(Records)
========
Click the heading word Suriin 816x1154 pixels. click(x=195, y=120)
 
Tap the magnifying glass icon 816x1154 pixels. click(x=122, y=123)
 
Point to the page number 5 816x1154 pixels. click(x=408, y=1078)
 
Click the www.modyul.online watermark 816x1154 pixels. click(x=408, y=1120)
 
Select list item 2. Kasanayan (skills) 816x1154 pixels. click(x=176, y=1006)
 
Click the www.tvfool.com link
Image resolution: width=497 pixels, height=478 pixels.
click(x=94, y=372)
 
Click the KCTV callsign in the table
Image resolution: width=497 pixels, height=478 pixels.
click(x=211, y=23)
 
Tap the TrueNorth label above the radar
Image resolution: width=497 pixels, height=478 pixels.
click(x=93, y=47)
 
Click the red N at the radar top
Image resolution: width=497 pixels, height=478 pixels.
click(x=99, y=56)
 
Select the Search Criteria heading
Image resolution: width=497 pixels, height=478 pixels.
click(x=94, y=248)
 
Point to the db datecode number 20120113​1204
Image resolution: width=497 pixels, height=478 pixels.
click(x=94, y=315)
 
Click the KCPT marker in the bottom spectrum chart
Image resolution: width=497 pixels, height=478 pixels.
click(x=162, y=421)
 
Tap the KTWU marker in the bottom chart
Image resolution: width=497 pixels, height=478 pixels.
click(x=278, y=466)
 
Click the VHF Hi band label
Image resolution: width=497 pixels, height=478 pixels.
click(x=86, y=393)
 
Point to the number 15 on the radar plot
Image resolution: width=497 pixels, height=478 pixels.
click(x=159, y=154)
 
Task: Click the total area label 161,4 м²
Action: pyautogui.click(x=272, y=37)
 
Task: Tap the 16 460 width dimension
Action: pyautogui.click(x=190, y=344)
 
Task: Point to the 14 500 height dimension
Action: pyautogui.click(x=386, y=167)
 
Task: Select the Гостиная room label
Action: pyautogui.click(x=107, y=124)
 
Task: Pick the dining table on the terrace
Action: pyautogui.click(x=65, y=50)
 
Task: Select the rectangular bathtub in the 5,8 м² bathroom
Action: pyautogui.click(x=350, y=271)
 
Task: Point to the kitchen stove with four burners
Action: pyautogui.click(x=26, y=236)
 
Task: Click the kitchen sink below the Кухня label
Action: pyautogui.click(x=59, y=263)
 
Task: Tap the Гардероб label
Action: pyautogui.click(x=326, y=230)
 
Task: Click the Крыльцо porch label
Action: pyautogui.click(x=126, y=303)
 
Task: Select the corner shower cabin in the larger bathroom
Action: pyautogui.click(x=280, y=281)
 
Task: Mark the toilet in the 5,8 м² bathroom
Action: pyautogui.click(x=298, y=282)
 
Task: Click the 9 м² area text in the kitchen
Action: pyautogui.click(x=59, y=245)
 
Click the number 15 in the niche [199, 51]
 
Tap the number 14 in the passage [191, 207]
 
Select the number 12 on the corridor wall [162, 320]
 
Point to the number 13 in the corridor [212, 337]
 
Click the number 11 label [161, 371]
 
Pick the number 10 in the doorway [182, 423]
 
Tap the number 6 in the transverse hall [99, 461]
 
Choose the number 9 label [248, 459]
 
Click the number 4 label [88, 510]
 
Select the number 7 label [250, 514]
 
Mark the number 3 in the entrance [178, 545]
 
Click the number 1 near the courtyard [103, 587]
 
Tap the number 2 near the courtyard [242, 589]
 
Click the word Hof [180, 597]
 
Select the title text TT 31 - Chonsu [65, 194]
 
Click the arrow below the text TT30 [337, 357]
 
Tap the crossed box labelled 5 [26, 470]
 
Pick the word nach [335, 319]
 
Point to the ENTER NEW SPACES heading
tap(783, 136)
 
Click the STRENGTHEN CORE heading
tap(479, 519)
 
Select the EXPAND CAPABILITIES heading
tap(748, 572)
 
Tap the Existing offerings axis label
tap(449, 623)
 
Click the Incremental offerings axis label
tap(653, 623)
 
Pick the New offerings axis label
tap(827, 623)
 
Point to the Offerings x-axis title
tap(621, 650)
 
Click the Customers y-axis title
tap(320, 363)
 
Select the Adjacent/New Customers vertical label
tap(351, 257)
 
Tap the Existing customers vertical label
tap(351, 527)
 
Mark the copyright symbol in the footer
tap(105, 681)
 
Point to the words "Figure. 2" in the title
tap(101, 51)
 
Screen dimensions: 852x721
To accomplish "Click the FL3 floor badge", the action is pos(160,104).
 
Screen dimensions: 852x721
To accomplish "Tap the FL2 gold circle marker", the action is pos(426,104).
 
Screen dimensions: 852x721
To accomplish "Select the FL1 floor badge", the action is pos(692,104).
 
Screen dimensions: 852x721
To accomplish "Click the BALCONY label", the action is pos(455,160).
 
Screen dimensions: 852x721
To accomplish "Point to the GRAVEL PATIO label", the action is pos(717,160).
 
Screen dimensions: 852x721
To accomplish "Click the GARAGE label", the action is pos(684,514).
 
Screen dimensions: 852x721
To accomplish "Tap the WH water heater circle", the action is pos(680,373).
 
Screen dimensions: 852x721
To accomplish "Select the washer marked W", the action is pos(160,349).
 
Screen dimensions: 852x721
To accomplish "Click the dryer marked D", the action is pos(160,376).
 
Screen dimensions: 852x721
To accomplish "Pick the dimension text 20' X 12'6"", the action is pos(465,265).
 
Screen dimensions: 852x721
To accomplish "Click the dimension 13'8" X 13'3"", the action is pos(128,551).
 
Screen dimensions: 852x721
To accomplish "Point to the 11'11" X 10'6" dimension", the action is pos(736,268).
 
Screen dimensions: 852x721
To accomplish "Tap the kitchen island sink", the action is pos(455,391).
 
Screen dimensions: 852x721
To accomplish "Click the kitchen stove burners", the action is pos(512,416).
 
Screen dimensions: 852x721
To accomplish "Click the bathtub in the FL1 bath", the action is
========
Reproduce verbatim the lines of the data above, everything from the line containing "Task: Click the kitchen" down to the line containing "tap(320, 363)", including both of those lines.

Task: Click the kitchen sink below the Кухня label
Action: pyautogui.click(x=59, y=263)
 
Task: Tap the Гардероб label
Action: pyautogui.click(x=326, y=230)
 
Task: Click the Крыльцо porch label
Action: pyautogui.click(x=126, y=303)
 
Task: Select the corner shower cabin in the larger bathroom
Action: pyautogui.click(x=280, y=281)
 
Task: Mark the toilet in the 5,8 м² bathroom
Action: pyautogui.click(x=298, y=282)
 
Task: Click the 9 м² area text in the kitchen
Action: pyautogui.click(x=59, y=245)
 
Click the number 15 in the niche [199, 51]
 
Tap the number 14 in the passage [191, 207]
 
Select the number 12 on the corridor wall [162, 320]
 
Point to the number 13 in the corridor [212, 337]
 
Click the number 11 label [161, 371]
 
Pick the number 10 in the doorway [182, 423]
 
Tap the number 6 in the transverse hall [99, 461]
 
Choose the number 9 label [248, 459]
 
Click the number 4 label [88, 510]
 
Select the number 7 label [250, 514]
 
Mark the number 3 in the entrance [178, 545]
 
Click the number 1 near the courtyard [103, 587]
 
Tap the number 2 near the courtyard [242, 589]
 
Click the word Hof [180, 597]
 
Select the title text TT 31 - Chonsu [65, 194]
 
Click the arrow below the text TT30 [337, 357]
 
Tap the crossed box labelled 5 [26, 470]
 
Pick the word nach [335, 319]
 
Point to the ENTER NEW SPACES heading
tap(783, 136)
 
Click the STRENGTHEN CORE heading
tap(479, 519)
 
Select the EXPAND CAPABILITIES heading
tap(748, 572)
 
Tap the Existing offerings axis label
tap(449, 623)
 
Click the Incremental offerings axis label
tap(653, 623)
 
Pick the New offerings axis label
tap(827, 623)
 
Point to the Offerings x-axis title
tap(621, 650)
 
Click the Customers y-axis title
tap(320, 363)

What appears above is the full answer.